Una tecnica, quella del timelapse, che coglie davvero gli attimi, anche quelli che in altri modi non potresti vedere. «Ho iniziato creando un video che raccontasse Sydney tutto in timelapse. Un progetto personale che però ho messo online e ha avuto tantissime visualizzazioni. Grazie a questo video, poi, sono stato contattato da una società italiana per realizzare un video di promozione che raccontasse la Liguria, nell’ottobre del 2013. È stata un’esperienza bellissima, molto seguita anche dalla stampa, e che mi ha dato un ulteriore slancio lavorativo. Tornato in Australia, infatti, mi ha contattato Expedia e mi ha chiesto di fare qualcosa di simile per Sydney. Penso sia stato il video decisivo per me questo, perché fu visto da milioni di persone e perché ancora oggi, dopo 8 anni, vengo contattato grazie a quel filmato e mi viene chiesto di realizzare video simili».

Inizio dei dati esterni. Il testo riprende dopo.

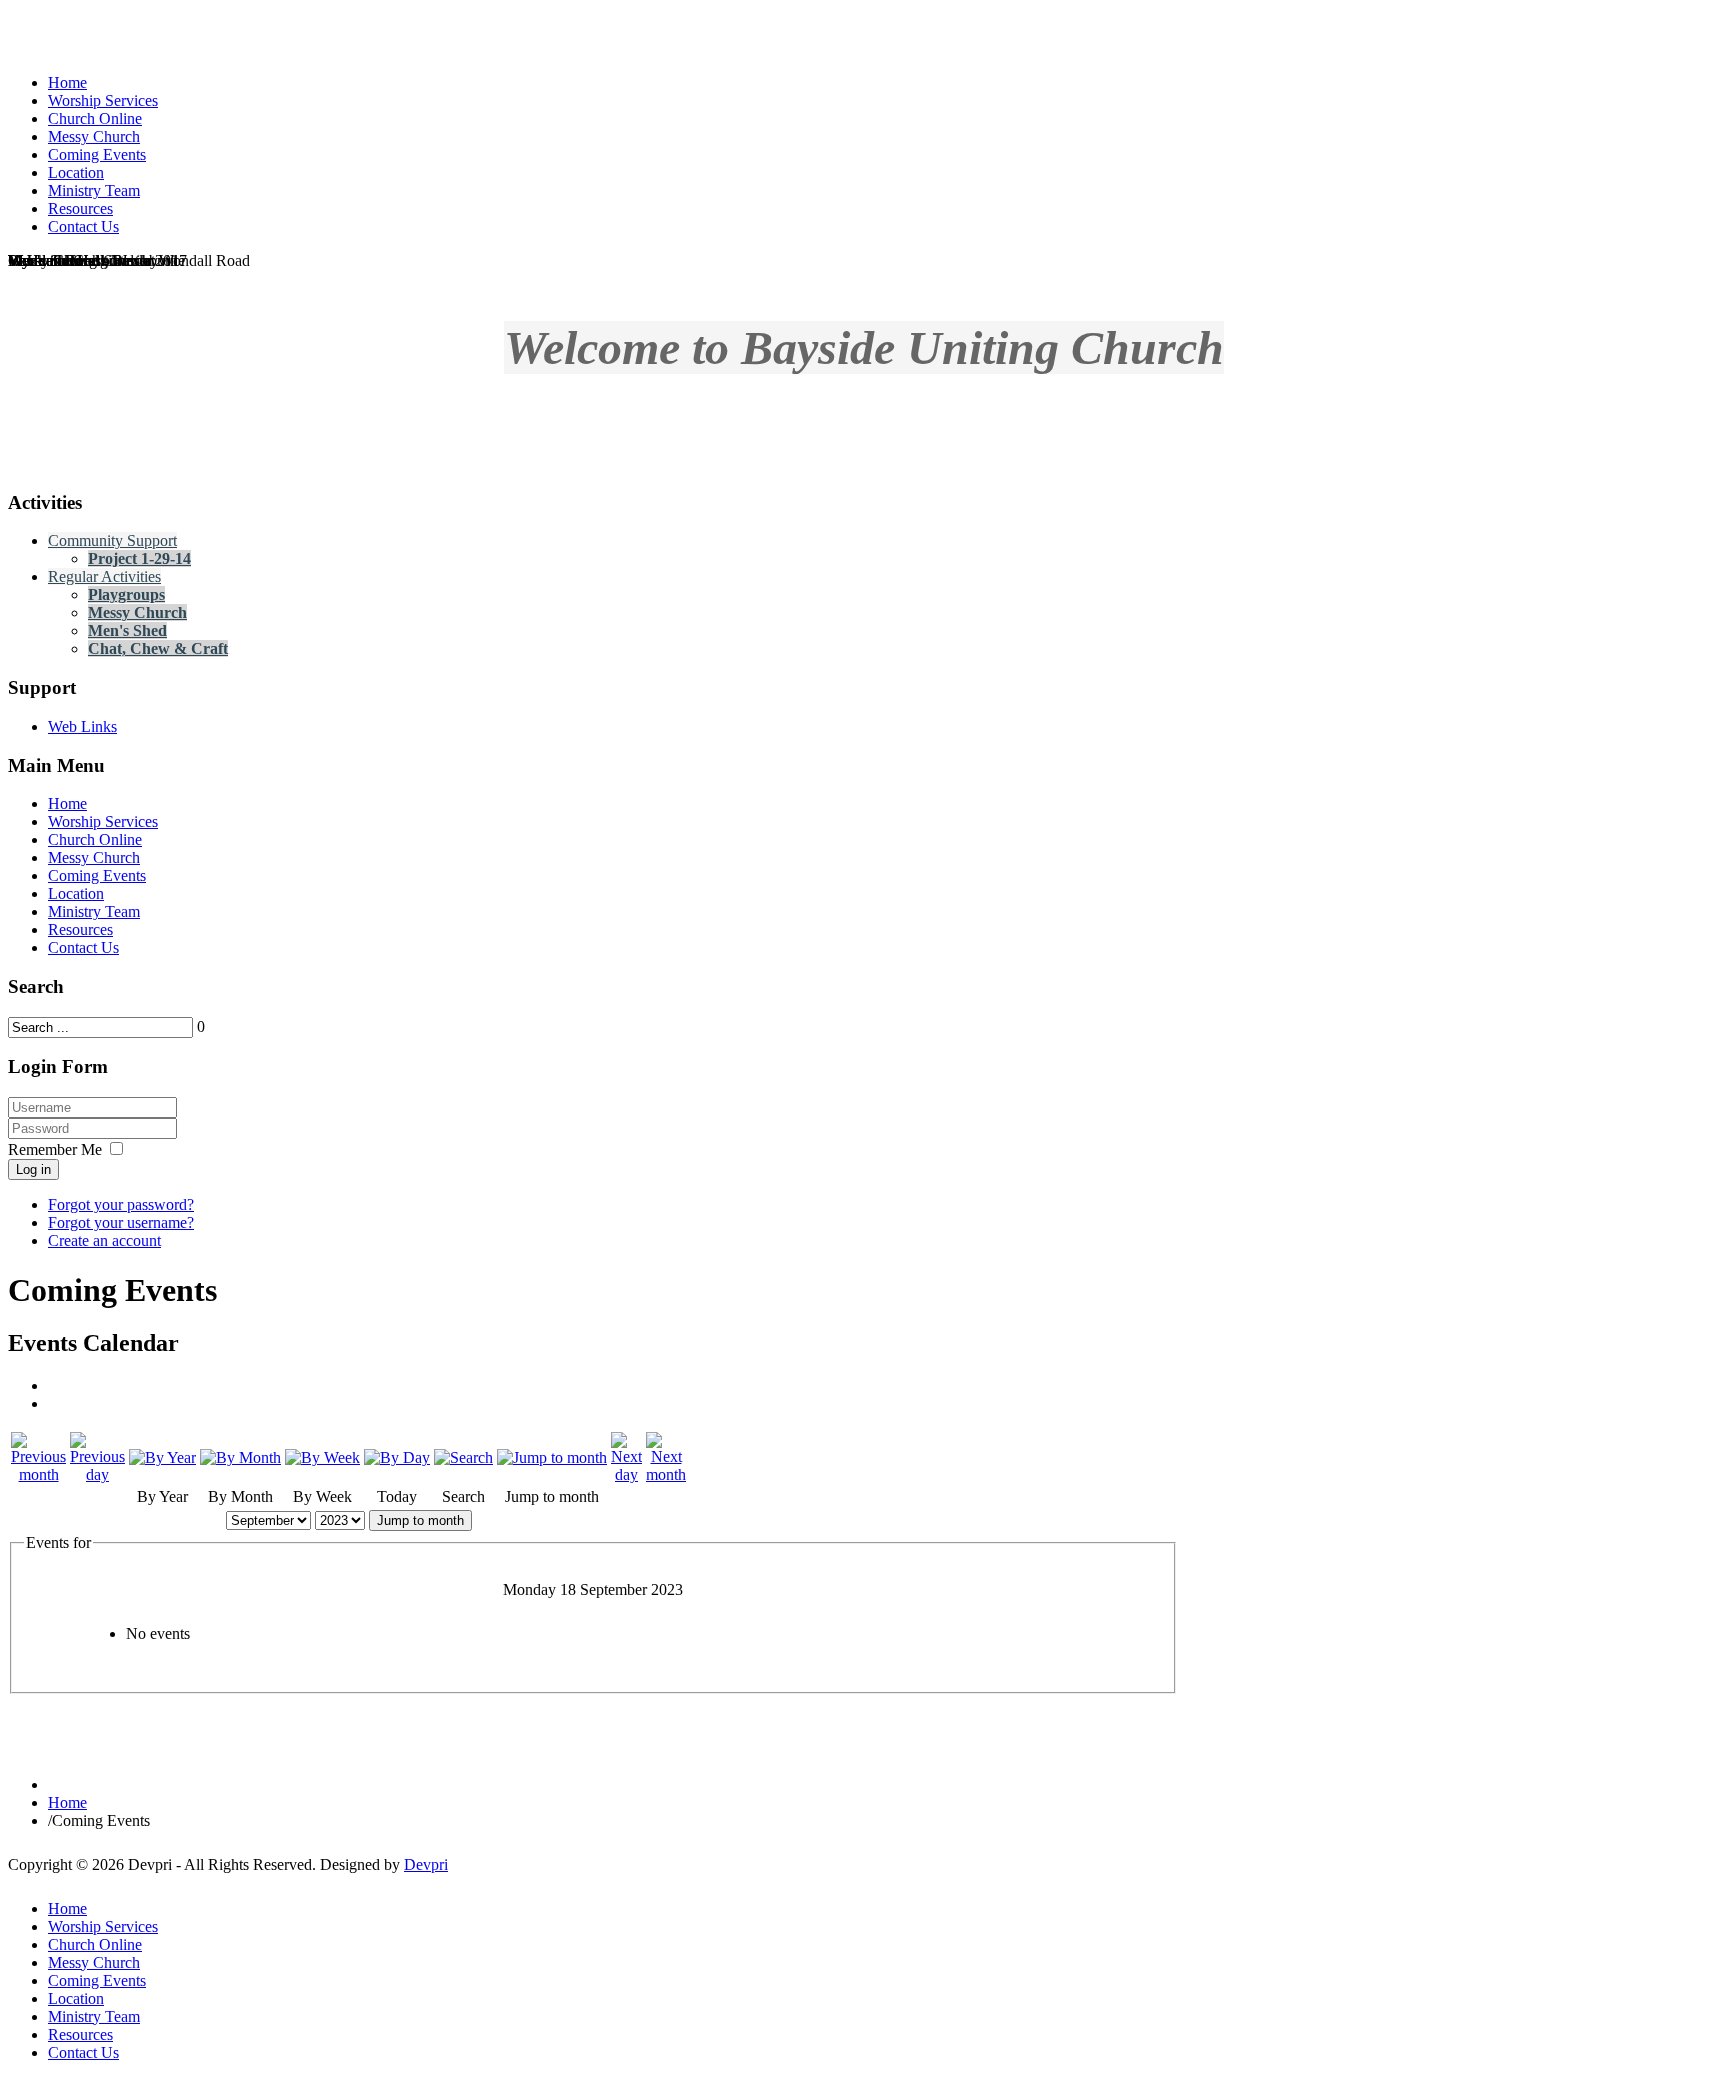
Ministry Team (94, 911)
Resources (80, 929)
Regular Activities (104, 576)
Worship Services (103, 821)
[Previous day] (97, 1474)
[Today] (397, 1457)
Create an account (104, 1240)
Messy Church (137, 612)
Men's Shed (127, 630)
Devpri (426, 1864)
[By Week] (322, 1457)
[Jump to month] (552, 1457)
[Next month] (666, 1474)
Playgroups (126, 594)
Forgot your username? (121, 1222)
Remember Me (55, 1149)
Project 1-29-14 (139, 558)
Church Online (95, 839)
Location (76, 893)
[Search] (463, 1457)
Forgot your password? (121, 1204)
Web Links (82, 726)
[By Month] (240, 1457)
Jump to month (420, 1520)
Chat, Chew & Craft (158, 648)
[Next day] (626, 1474)
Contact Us (83, 947)
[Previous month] (38, 1474)
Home (67, 803)
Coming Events (97, 875)
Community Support (112, 540)
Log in (33, 1169)
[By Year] (162, 1457)
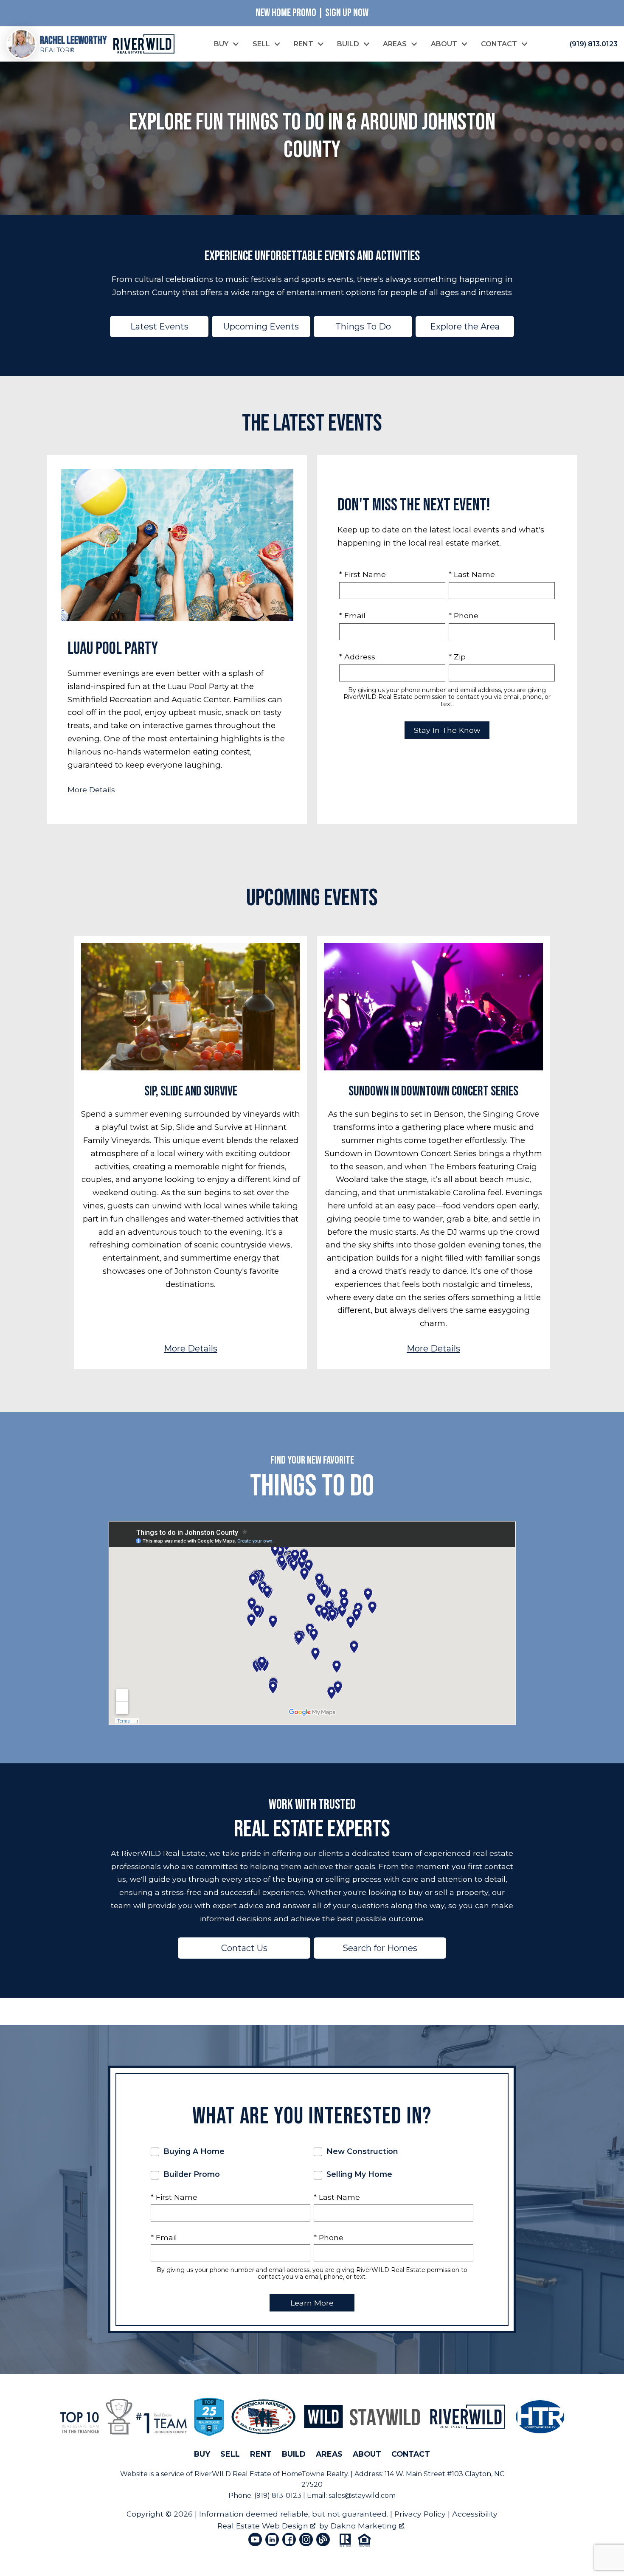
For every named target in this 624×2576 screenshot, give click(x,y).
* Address (357, 656)
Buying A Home (193, 2151)
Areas (329, 2453)
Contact (410, 2453)
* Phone (463, 615)
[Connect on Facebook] (289, 2539)
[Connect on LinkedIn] (272, 2539)
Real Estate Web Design (263, 2525)
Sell (230, 2453)
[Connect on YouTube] (255, 2539)
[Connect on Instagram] (306, 2539)
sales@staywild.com (362, 2496)
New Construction (361, 2151)
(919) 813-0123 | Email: (291, 2496)
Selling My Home (358, 2174)
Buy (202, 2453)
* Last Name (472, 574)
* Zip (457, 656)
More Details (91, 789)
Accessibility (475, 2513)
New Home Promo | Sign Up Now (312, 13)
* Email (352, 615)
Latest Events (159, 326)
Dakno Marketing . (368, 2525)
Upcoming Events (261, 326)
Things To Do (363, 326)
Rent (261, 2453)
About (367, 2453)
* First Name (362, 574)
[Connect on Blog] (323, 2539)
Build (294, 2453)
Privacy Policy (420, 2513)
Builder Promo (190, 2174)
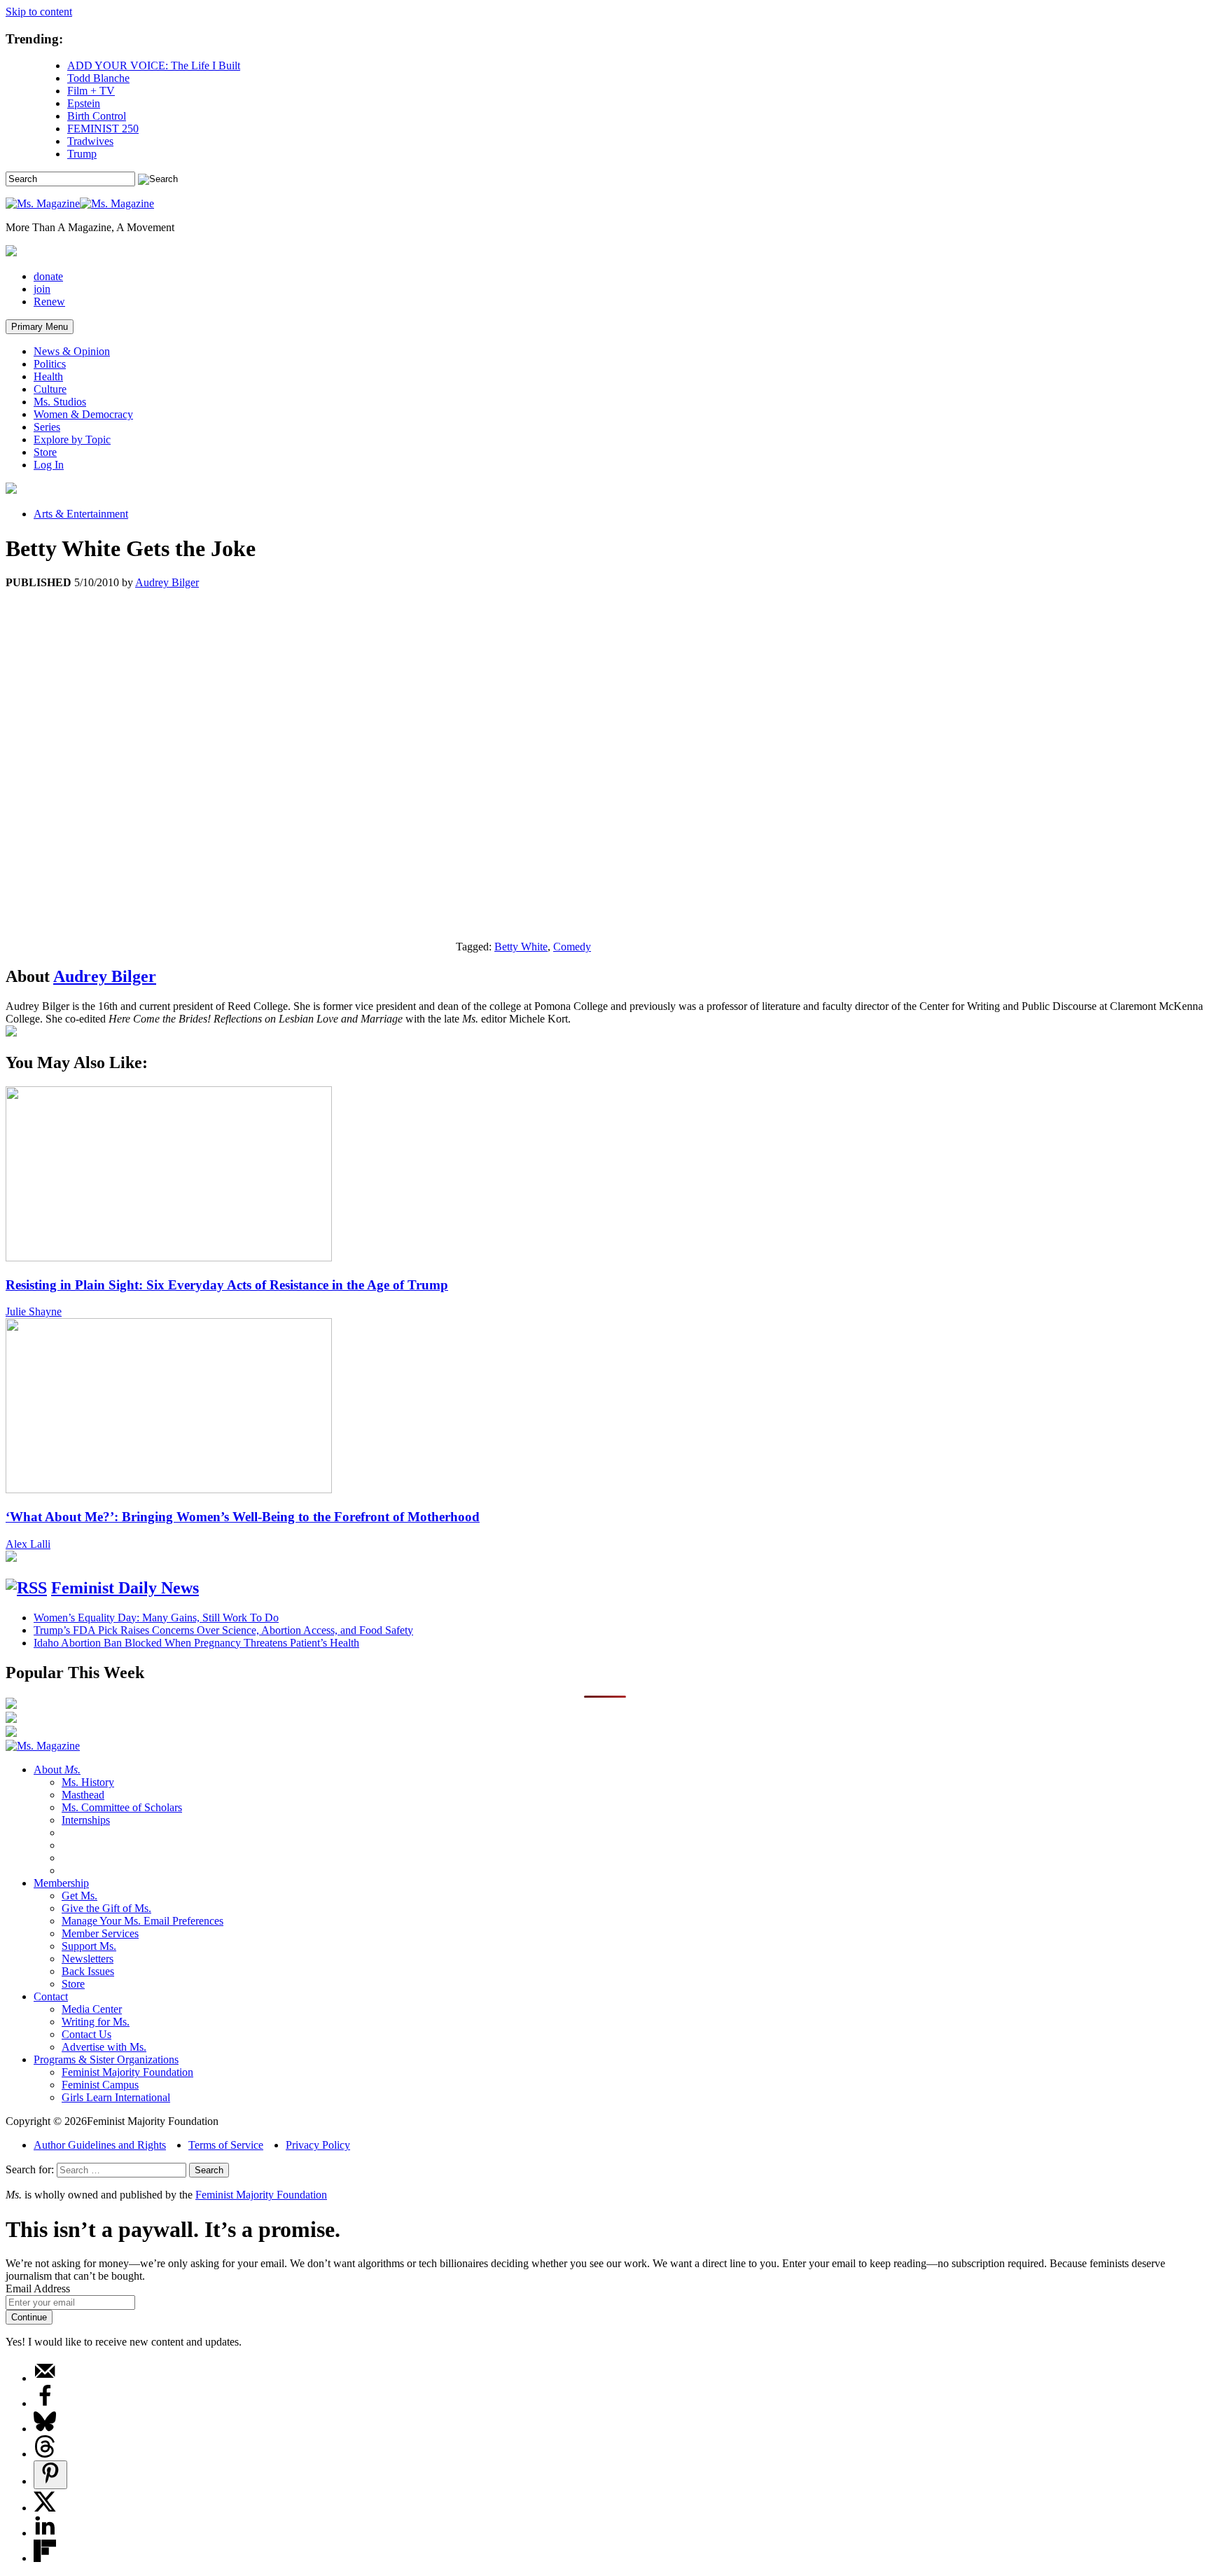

Oggi Filippo lavora soprattutto nell’industria del turismo, collabora con la città di Sydney e con l’Australia, oltre che, da 7 anni, con «Vivid Sydney», uno dei festival di luci e proiezioni più grandi al mondo. «Durante questi anni ho lavorato anche per alcune società di navi da crociera. Per la Princess Cruises, una delle più grandi al mondo, ad esempio, ho realizzato un video del viaggio inaugurale della loro nuova nave che percorre la vecchia Via della Seta: da Genova, costeggiando l’Africa, fino ad arrivare in Cina. Ho vissuto due mesi sulla nave per realizzare un video del percorso interamente in timelapse. È stata davvero un’esperienza bellissima che mi ha anche permesso di visitare diversi posti, seppur velocemente. Il mio lavoro mi ha permesso anche di andare in Norvegia e vedere l’aurora boreale, uno dei miei sogni, alle Lofoten Islands, e di realizzarne un video».

Ora, Filippo, come detto, vive in Australia, ma lavora e coglie – letteralmente – attimi in tutto il mondo. E non ha certo dimenticato Bergamo e l’Italia, i posti di casa, che gli mancano, e quei luoghi così belli che ogni volta che può torna a visitare e, a volte, anche cogliere. Proprio come Bergamo, raccontata nel suo famosissimo video «Bergamo - City of the Thousands». «È partito come progetto personale. Era un’idea che volevo realizzare da molti anni e che ho provato anche a proporre nell’anno dell’Expo di Milano. Non se ne fece nulla e così, dopo due anni e mezzo, ho pensato di farlo come mio progetto personale (ne faccio spesso). Una volta messo online, poi, è stato visto da tantissime persone e così sono stato contattato per poterlo mettere all’aeroporto di Orio, dove è stato trasmesso per un anno, e per essere usato dal turismo bergamasco». «Ora – conclude –, a causa del coronavirus non posso uscire dall’Australia, ma spero di farlo presto e di tornare a cogliere attimi in tutto il mondo». Il tempo fugge ma Filippo ha trovato un modo per catturarlo.